Giant Titanoboa snake ruled the earth

http://www.timesonline.co.uk/tol/news/uk/science/article5662915.ece

February 5, 2009
Giant Titanoboa snake ruled the earth after the dinosaurs
The Titanoboa grew to 45ft or more
Lewis Smith, Environment Reporter

A titanic snake that snacked on crocodiles and was longer than a London bus has been identified as the top predator to walk, or at least slither, the land when the dinosaurs disappeared.

It weighed 1.25 tonnes and with a length of 45 feet or more it would have been able to take on and eat pretty much any other animal it came across.

The newly discovered type of snake, named Titanoboa in honour of its immense size, was for 10 million years the largest land predator on earth.

At least 28 individual specimens have been uncovered in Colombia and, with all of them being around 40 feet long, researchers said it is likely the species could have reached much further than 45 feet.

Fossils recovered from the site over the last five years have given researchers the most detailed picture yet of life in tropical South America in the years following the disappearance of the dinosaurs.

Alongside the enormous snakes, which were so wide it would have been a squeeze for them to get through a doorway, were fossils of turtles and giant crocodile-like dyrosaurs.

Other fossil finds, including fish, gastropods and plants such as palms, are providing researchers with their first glimpses of the tropical ecosystem that laid the foundations for the Amazon forest.

Jonathan Bloch, of the University of Florida, was one of the researchers who analysed the remains of the snake, the biggest that ever lived.

He said: “It was not only the biggest predator in the region, as far as we know, but it was the largest terrestrial vertebrate known on the face of the planet for at least 10 million years.

“It could have eaten pretty much anything that came its way. If we had to guess, it probably ate a lot of fish and crocodyliforms.

“It is possible that the extinction of the dinosaurs 65 million years opened up the opportunity for the evolution of another top-predator such as Titanoboa.”
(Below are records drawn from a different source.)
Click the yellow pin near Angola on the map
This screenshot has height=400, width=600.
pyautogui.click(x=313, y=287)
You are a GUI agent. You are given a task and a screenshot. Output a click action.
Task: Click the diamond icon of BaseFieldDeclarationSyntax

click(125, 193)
He added: “Truly enormous snakes really spark people's imagination, but reality has exceeded the fantasies of Hollywood. The snake that tried to eat Jennifer Lopez in the movie Anaconda is not as big as the one we found.”
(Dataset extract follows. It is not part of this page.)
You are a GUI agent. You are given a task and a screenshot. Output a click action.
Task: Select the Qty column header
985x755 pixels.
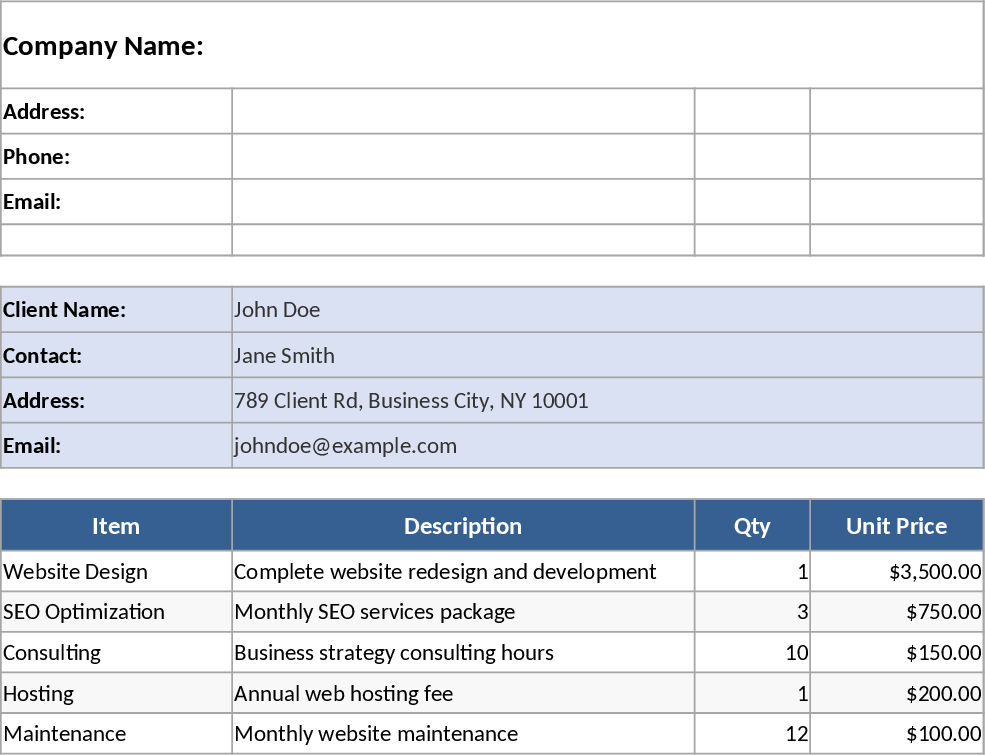click(752, 526)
Carlos Jaramillo, of the Smithsonian Institution in Panama, said the specimens uncovered from the mine are likely to have been merely average in size, meaning that some individuals would have been much bigger.
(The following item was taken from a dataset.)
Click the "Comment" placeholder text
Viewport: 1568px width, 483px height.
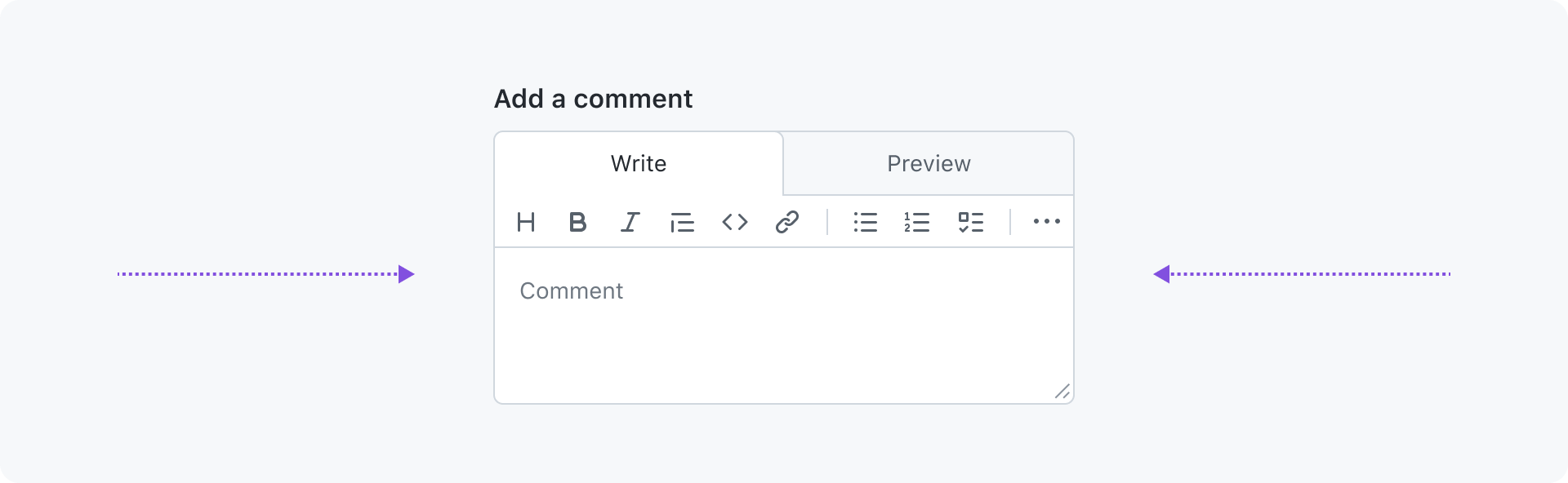[571, 290]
The reticulated python, from South East Asia, is the longest living species recorded, according to Guinness World Records, with one individual reaching almost 33 feet long but the average length for the species is only 20 feet.

The size of the cold-blooded Titanoboa indicated to researchers that the tropical coastal river system it occupied would have been warmer than the tropics today. Using the snake’s proportions they worked out that the tropics 60 million years ago would have been about 32C, some 4C warmer than now.

Jason Head, of the University of Toronto in Canada and the Smithsonian Institution, said as the findings were published in the journal Nature: “The discovery of Titanoboa challenges our understanding of past climates and environments, as well as the biological limitations on the evolution of giant snakes.”